Quel pittore "famoso" ed "eccellentissimo" che mutò l'arte del "ritrarre dal naturale", nel quarto centenario della sua morte, doveva essere onorato con una mostra "nazionale" e "patriottica". E la città non poteva essere altra che Roma, la Roma che Caravaggio abitò ed amò e dove si conservano i suoi dipinti più celebri: a San Luigi dei Francesi, a Santa Maria del Popolo, a Sant'Agostino, nei Musei Capitolini, alla Borghese, in Vaticano.

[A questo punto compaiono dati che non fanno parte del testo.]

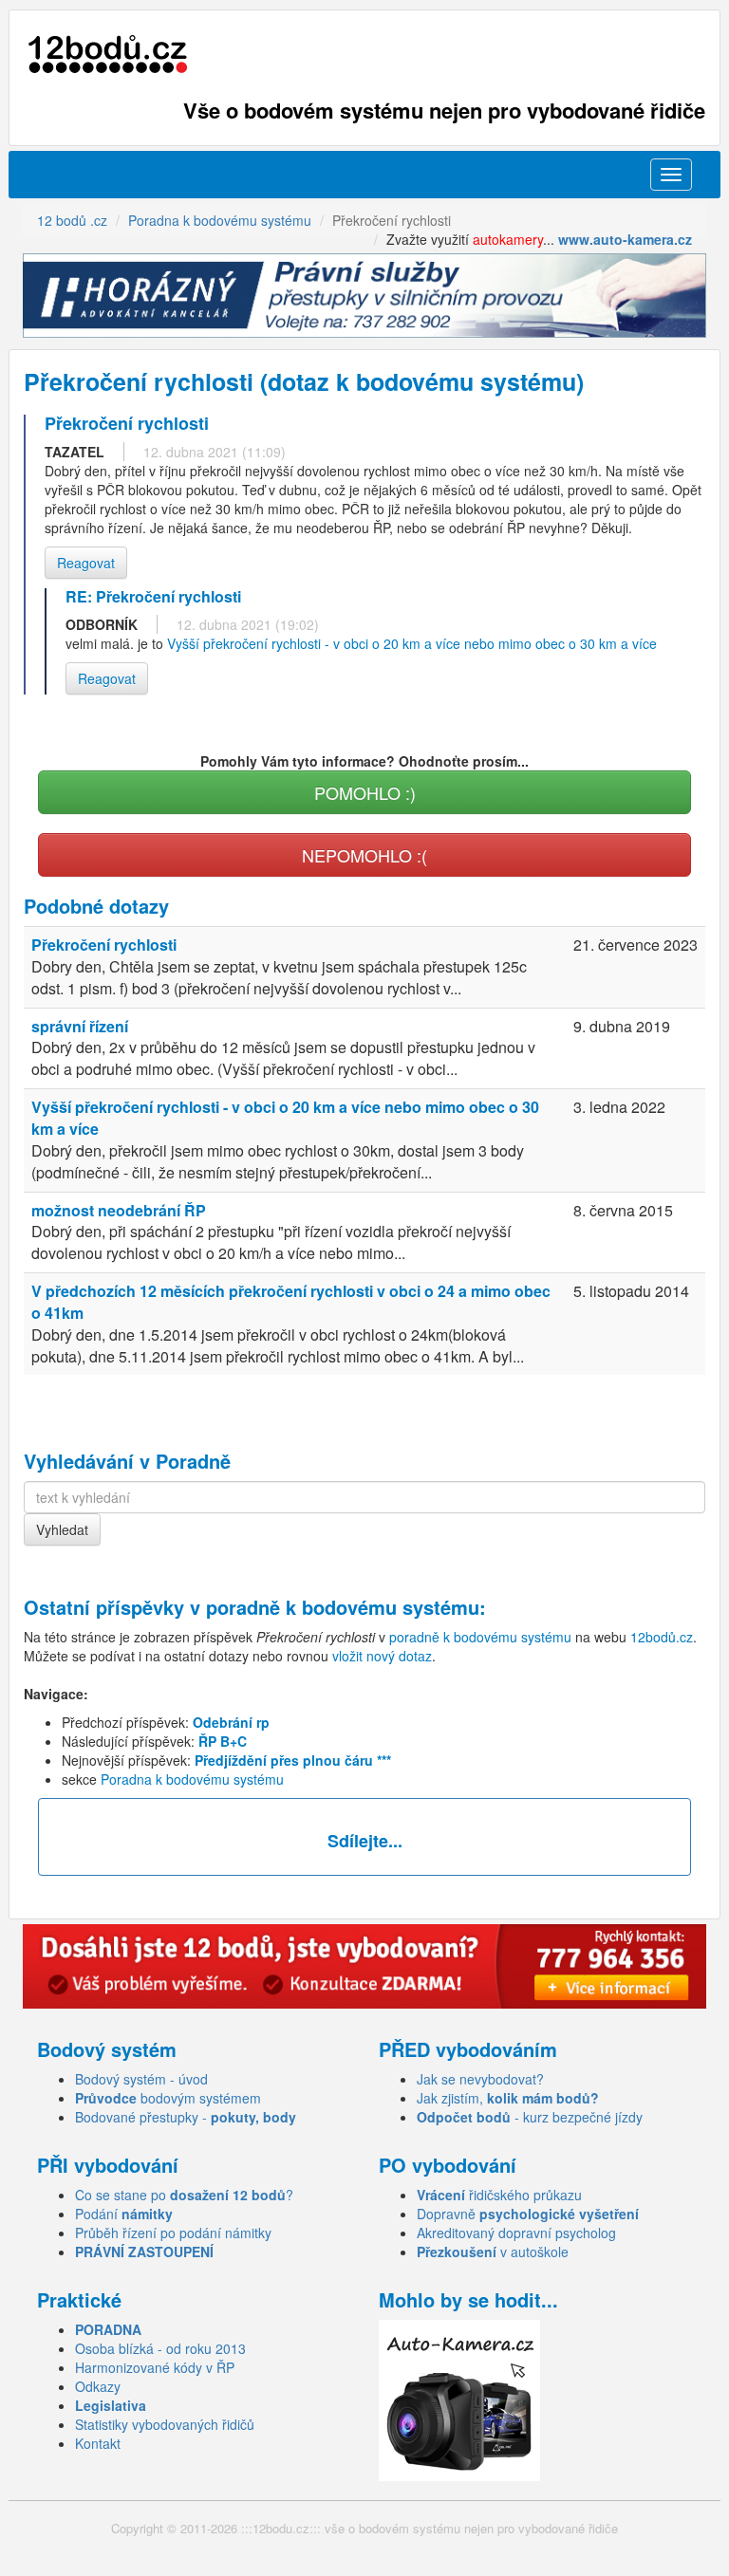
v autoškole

Le Scuderie del Quirinale sono sembrate a tutti il luogo più conveniente. Ciò detto, occorreva costruire la mostra, definirne il carattere, selezionare le opere. La commissione scientifica, da me presieduta, si è riunita più volte discutendo e valutando tutte le opzioni possibili. È prevalsa alla fine la proposta di Claudio Strinati, ideatore e vero curatore della mostra. L'idea cioè di selezionare solo opere certe di Caravaggio, quelle di sicura e documentata autografia, i numeri da manuale, potremmo dire.

Eravamo e siamo ben consapevoli che fra i meriti del secondo Novecento storico artistico, c'è stata l'apertura vasta e internazionalmente diramata sul Caravaggio "critico", sulle nuove attribuzioni, sulle varianti d'autore e di scuola, sui problemi dei "doppi" (Il ragazzo morso dal ramarro di Firenze e di Londra, il San Giovanni Battista della Capitolina e della Doria Pamphili, il San Francesco di Carpineto e di Santa Maria della Concezione) e sulle specificità tecniche della sua pittura.

Dai "Quesiti" di Roberto Longhi (1928-29) alle ultime ricerche di Mina Gregori, alfiere di questi studi in Italia con Calvesi, Marini e la Danesi Squarzina, il corpus caravaggesco o paracaravaggesco è stato disarticolato e analizzato in tutte le sue parti, accresciuto di nuove proposte, di inediti documenti, di possibili rettifiche cronologiche. Il tutto con rigore filologico degno della migliore microchirurgia specialistica.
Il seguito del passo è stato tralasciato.